**Task to carry out:** Copy the items below word for word, starting with the line that contains "Task: Select the wireframe cube view icon" and ending with the line that contains "Action: tap(267, 223)". Include both of those lines.

**Raw data:**
========

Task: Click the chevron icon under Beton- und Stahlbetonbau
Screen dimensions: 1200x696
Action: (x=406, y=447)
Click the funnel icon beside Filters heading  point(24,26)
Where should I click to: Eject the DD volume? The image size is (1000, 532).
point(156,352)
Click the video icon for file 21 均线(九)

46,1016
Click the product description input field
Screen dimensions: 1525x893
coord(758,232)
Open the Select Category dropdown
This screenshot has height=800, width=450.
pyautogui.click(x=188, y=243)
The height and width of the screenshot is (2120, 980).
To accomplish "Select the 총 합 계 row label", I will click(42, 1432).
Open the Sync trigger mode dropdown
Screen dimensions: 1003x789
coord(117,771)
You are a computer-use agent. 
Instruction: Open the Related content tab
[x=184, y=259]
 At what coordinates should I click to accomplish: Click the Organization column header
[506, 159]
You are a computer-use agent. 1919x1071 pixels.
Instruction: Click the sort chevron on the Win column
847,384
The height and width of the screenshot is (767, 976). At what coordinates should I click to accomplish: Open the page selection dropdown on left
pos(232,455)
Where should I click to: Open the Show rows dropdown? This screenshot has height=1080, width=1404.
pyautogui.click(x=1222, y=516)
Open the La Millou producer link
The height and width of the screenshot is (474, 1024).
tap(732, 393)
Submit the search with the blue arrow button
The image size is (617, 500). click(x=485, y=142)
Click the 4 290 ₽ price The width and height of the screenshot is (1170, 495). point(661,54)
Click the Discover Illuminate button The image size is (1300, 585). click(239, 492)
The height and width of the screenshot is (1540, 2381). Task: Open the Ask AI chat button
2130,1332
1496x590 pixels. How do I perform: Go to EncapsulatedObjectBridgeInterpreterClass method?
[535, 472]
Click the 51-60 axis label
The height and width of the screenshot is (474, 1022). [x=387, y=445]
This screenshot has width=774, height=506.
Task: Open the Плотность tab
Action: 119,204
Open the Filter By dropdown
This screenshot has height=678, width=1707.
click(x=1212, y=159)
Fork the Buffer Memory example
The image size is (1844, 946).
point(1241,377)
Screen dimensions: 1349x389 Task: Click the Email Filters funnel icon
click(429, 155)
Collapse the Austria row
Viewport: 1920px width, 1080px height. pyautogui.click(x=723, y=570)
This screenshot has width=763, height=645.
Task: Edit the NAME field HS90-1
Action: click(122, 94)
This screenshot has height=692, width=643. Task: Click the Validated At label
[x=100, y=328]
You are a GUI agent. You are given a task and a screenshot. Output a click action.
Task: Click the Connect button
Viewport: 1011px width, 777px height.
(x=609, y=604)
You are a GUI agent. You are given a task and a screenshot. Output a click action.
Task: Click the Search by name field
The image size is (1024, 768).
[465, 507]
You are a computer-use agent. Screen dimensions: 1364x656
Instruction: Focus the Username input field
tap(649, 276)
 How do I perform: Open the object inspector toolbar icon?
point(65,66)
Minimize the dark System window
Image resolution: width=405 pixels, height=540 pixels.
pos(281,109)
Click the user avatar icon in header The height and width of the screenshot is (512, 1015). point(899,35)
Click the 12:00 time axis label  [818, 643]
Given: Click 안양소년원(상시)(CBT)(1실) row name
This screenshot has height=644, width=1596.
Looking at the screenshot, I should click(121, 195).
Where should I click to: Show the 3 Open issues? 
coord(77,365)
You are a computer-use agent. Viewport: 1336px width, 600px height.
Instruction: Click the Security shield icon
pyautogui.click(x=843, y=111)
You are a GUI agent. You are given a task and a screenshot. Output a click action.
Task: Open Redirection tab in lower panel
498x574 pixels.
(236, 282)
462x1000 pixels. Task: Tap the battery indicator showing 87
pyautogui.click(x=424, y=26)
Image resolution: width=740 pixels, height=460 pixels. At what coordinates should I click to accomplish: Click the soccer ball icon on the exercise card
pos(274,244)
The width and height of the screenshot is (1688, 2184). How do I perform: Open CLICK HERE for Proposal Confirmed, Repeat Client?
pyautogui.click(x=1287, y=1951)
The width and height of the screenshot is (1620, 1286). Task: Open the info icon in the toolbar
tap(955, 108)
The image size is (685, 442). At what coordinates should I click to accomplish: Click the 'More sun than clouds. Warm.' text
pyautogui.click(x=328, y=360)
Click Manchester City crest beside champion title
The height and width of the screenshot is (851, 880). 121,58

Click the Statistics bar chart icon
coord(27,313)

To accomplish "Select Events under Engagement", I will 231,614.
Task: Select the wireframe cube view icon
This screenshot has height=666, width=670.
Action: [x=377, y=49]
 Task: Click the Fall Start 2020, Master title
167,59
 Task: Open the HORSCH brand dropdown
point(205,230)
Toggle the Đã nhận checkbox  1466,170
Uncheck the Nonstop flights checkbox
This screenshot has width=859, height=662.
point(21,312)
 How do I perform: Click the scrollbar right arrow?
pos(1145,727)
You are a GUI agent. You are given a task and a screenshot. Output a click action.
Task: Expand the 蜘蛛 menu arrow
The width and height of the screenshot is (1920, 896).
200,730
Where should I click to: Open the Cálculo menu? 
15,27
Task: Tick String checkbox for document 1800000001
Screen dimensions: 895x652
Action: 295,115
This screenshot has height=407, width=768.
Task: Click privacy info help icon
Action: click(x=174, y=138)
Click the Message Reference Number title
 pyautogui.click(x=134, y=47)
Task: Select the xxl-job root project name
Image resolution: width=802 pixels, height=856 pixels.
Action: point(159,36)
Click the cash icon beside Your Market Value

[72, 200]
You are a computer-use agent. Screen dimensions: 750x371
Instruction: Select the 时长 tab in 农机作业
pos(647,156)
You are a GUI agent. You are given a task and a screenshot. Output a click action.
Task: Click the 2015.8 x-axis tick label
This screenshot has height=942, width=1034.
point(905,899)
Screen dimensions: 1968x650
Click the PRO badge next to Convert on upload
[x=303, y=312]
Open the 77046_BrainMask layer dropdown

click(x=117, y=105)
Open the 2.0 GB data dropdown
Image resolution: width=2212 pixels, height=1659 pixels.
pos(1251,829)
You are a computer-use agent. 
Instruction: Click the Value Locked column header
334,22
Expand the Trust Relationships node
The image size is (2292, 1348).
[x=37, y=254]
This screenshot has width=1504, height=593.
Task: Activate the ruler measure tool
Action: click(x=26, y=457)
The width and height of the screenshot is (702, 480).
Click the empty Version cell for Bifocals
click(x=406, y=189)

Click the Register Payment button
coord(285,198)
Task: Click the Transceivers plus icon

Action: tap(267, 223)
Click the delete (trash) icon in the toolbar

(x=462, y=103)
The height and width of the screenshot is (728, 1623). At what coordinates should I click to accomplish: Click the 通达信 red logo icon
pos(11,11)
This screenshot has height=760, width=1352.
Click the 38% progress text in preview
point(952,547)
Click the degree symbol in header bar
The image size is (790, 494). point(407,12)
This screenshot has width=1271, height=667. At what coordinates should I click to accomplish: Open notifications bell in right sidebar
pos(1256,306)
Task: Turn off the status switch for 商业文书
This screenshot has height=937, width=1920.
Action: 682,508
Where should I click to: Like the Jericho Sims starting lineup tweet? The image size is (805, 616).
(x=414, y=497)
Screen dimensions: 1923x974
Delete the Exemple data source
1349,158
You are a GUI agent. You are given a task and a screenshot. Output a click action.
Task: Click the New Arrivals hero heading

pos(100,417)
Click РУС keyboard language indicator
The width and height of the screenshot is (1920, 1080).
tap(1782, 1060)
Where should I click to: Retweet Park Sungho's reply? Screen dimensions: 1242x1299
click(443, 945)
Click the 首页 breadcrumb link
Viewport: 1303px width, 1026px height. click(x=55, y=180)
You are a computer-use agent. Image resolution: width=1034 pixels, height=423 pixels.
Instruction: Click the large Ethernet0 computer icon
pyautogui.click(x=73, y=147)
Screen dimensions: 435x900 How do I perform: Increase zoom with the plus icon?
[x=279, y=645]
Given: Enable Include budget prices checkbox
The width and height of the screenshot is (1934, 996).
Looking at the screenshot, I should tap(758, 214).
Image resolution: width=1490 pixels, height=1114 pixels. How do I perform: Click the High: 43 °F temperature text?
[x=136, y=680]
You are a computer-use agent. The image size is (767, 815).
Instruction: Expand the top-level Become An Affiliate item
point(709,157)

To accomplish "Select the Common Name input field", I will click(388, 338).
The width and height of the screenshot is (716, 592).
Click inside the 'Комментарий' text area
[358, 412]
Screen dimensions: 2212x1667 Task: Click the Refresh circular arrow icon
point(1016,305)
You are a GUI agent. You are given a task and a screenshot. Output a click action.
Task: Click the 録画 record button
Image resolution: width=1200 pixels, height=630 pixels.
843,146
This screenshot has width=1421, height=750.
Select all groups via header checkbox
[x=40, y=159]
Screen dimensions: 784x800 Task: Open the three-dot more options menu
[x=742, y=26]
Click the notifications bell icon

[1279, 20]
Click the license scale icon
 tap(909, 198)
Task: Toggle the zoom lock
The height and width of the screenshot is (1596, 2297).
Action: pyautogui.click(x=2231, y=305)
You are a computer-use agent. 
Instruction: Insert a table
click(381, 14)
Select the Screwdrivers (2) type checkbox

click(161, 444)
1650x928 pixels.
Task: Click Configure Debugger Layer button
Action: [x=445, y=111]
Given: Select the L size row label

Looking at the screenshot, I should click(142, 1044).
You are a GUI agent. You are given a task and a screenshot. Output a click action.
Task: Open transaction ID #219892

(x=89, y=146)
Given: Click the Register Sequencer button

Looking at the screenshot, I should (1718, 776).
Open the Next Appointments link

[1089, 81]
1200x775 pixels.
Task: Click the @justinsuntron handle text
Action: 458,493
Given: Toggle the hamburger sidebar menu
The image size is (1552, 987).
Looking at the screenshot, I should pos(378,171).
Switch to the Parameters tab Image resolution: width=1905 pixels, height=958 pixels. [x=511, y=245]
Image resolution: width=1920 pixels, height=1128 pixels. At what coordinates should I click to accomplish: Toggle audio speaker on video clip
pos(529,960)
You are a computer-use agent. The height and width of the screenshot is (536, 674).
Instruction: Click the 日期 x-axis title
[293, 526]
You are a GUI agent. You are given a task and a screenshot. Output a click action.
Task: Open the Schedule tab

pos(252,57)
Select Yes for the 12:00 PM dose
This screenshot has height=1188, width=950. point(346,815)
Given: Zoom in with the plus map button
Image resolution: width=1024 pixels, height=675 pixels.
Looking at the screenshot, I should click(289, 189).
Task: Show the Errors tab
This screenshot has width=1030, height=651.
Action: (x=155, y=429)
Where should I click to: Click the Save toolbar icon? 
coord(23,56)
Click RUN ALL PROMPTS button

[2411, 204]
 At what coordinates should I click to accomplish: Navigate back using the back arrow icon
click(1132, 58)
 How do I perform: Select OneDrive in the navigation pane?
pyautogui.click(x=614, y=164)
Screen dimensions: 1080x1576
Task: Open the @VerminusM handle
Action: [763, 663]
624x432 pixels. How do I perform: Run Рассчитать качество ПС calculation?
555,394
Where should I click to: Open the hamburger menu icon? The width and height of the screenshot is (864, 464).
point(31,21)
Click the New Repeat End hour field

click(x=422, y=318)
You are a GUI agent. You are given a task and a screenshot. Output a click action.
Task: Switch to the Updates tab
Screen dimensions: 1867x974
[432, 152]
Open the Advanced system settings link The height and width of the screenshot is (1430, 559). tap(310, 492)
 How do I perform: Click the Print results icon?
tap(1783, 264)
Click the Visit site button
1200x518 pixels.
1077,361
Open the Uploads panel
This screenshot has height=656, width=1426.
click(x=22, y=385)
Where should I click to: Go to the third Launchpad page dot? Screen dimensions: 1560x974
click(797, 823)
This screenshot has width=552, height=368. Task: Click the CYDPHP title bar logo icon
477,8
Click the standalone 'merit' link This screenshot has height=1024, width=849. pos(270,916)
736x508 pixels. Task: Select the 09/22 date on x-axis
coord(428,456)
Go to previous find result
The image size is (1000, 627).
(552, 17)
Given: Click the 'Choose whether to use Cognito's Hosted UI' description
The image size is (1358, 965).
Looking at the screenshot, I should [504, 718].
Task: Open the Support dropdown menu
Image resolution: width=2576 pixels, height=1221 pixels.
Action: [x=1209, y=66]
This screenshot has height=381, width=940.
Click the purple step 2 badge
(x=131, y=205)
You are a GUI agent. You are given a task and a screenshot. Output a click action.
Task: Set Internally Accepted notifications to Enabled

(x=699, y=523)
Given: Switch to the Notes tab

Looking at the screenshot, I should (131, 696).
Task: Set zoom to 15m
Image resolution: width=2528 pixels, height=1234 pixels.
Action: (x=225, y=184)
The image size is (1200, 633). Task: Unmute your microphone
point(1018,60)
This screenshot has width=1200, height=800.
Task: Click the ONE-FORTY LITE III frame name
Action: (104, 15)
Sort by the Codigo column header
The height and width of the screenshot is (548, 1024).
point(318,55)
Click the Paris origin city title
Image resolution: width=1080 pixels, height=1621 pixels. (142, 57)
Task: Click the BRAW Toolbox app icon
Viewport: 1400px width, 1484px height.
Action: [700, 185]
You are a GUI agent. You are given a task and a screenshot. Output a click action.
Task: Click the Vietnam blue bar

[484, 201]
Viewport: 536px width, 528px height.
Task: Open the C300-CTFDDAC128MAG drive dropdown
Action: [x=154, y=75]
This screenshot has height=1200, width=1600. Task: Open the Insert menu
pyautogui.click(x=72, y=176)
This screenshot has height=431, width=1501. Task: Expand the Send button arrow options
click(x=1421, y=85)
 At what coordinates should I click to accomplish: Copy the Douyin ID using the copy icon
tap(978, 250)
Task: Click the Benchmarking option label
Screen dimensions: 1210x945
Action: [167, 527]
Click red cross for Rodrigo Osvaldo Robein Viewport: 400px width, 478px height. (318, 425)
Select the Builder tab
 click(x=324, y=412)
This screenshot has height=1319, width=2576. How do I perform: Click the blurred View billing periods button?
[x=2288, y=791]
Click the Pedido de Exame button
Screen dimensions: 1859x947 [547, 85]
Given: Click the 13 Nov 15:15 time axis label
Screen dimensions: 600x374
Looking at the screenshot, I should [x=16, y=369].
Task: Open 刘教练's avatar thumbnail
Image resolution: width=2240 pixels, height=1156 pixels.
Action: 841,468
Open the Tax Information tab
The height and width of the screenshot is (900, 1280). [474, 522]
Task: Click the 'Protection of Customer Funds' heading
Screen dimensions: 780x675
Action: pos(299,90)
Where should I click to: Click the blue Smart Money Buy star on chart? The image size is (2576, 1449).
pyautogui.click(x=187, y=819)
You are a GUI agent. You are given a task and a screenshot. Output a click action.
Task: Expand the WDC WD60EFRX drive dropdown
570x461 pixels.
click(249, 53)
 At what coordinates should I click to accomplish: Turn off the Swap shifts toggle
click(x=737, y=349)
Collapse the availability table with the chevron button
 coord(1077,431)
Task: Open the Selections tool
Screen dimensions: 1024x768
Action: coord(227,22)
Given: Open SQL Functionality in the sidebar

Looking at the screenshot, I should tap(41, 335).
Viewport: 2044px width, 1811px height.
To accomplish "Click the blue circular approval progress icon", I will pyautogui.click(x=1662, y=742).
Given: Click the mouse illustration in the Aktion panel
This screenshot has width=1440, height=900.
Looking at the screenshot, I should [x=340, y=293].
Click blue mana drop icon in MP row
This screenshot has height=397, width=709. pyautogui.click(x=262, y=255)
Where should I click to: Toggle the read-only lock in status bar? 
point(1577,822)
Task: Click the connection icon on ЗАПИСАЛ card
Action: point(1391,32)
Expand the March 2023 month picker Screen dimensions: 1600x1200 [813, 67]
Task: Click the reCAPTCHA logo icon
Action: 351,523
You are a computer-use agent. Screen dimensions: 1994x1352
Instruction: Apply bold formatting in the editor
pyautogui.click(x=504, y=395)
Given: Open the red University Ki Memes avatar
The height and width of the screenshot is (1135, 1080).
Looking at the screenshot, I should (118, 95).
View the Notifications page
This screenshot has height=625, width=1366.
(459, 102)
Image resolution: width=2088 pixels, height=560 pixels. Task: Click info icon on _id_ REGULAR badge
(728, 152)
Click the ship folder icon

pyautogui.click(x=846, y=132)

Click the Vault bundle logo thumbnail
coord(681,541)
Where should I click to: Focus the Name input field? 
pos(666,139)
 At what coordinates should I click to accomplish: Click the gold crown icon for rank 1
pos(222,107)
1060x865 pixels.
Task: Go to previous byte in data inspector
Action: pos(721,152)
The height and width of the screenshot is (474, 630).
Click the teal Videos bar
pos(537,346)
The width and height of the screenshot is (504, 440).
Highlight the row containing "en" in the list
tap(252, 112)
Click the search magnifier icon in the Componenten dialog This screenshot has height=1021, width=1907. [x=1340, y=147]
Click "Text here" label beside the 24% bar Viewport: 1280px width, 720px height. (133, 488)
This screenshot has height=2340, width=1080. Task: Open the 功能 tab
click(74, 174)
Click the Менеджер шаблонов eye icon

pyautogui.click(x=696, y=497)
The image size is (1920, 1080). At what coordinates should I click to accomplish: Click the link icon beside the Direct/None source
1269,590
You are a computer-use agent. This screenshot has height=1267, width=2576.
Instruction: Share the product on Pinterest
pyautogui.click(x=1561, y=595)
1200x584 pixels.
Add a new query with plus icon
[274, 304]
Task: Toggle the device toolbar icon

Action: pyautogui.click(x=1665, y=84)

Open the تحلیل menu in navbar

========

**Exercise answer:**
Task: Select the wireframe cube view icon
This screenshot has height=666, width=670.
Action: [x=377, y=49]
 Task: Click the Fall Start 2020, Master title
167,59
 Task: Open the HORSCH brand dropdown
point(205,230)
Toggle the Đã nhận checkbox  1466,170
Uncheck the Nonstop flights checkbox
This screenshot has width=859, height=662.
point(21,312)
 How do I perform: Click the scrollbar right arrow?
pos(1145,727)
You are a GUI agent. You are given a task and a screenshot. Output a click action.
Task: Expand the 蜘蛛 menu arrow
The width and height of the screenshot is (1920, 896).
200,730
Where should I click to: Open the Cálculo menu? 
15,27
Task: Tick String checkbox for document 1800000001
Screen dimensions: 895x652
Action: 295,115
This screenshot has height=407, width=768.
Task: Click privacy info help icon
Action: click(x=174, y=138)
Click the Message Reference Number title
 pyautogui.click(x=134, y=47)
Task: Select the xxl-job root project name
Image resolution: width=802 pixels, height=856 pixels.
Action: point(159,36)
Click the cash icon beside Your Market Value

[72, 200]
You are a computer-use agent. Screen dimensions: 750x371
Instruction: Select the 时长 tab in 农机作业
pos(647,156)
You are a GUI agent. You are given a task and a screenshot. Output a click action.
Task: Click the 2015.8 x-axis tick label
This screenshot has height=942, width=1034.
point(905,899)
Screen dimensions: 1968x650
Click the PRO badge next to Convert on upload
[x=303, y=312]
Open the 77046_BrainMask layer dropdown

click(x=117, y=105)
Open the 2.0 GB data dropdown
Image resolution: width=2212 pixels, height=1659 pixels.
pos(1251,829)
You are a computer-use agent. 
Instruction: Click the Value Locked column header
334,22
Expand the Trust Relationships node
The image size is (2292, 1348).
[x=37, y=254]
This screenshot has width=1504, height=593.
Task: Activate the ruler measure tool
Action: click(x=26, y=457)
The width and height of the screenshot is (702, 480).
Click the empty Version cell for Bifocals
click(x=406, y=189)

Click the Register Payment button
coord(285,198)
Task: Click the Transceivers plus icon

Action: tap(267, 223)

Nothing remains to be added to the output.